Learn how Stericycle’s Steri-Safe® OSHA Training and Compliance Solutions can help your organization manage these requirements by providing access to customizable templates for injury and illness prevention plans.

Frequently Asked Questions  

What Must Be Recorded?

Employers must record each new work-related fatality, injury, or illness.

What Specific Work-Related Incidents Must Be Recorded?

  • Death
  • Days away from work
  • Restricted work or transfer to another job
  • Medical treatment beyond first aid
  • Loss of consciousness
  • A significant injury or illness diagnosed by a physician or other licensed healthcare professional
  • Needlestick or sharps injuries from objects contaminated with another person’s blood or other potentially infectious material (OPIM)
  • Medical removal under surveillance requirements from an OSHA standard (i.e., 1910.1048 concerning occupational exposure to formaldehyde)
  • Occupational hearing loss if there is a standard threshold shift in hearing
  • Occupational exposure to Tuberculosis (TB) and subsequent TB infection

What Forms Should Be Used for Recording?

  • OSHA 300: log of work-related injuries and illnesses
  • OSHA 300-A: summary of work-related injuries and illnesses
  • OSHA 301: the injury and illness incident report

Can Other Forms Be Used for Recording?

  • Equivalent forms that have the same information as the OSHA 300 forms can be used.
  • Forms must be readable, understandable, and completed using the same instructions as the OSHA 300 form they replace.

What Is the Timeframe for Recording?

  • Seven calendar days of receiving information
  • Keep on file for five years

How to Handle Privacy Cases?
====
Exercise description:
Reproduce the OSHA recordkeeping text above word for word, from start to finish.

Source material:
====
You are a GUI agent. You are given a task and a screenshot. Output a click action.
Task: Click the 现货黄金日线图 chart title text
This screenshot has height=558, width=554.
====
Solution to the problem:
Learn how Stericycle’s Steri-Safe® OSHA Training and Compliance Solutions can help your organization manage these requirements by providing access to customizable templates for injury and illness prevention plans.

Frequently Asked Questions  

What Must Be Recorded?

Employers must record each new work-related fatality, injury, or illness.

What Specific Work-Related Incidents Must Be Recorded?

  • Death
  • Days away from work
  • Restricted work or transfer to another job
  • Medical treatment beyond first aid
  • Loss of consciousness
  • A significant injury or illness diagnosed by a physician or other licensed healthcare professional
  • Needlestick or sharps injuries from objects contaminated with another person’s blood or other potentially infectious material (OPIM)
  • Medical removal under surveillance requirements from an OSHA standard (i.e., 1910.1048 concerning occupational exposure to formaldehyde)
  • Occupational hearing loss if there is a standard threshold shift in hearing
  • Occupational exposure to Tuberculosis (TB) and subsequent TB infection

What Forms Should Be Used for Recording?

  • OSHA 300: log of work-related injuries and illnesses
  • OSHA 300-A: summary of work-related injuries and illnesses
  • OSHA 301: the injury and illness incident report

Can Other Forms Be Used for Recording?

  • Equivalent forms that have the same information as the OSHA 300 forms can be used.
  • Forms must be readable, understandable, and completed using the same instructions as the OSHA 300 form they replace.

What Is the Timeframe for Recording?

  • Seven calendar days of receiving information
  • Keep on file for five years

How to Handle Privacy Cases?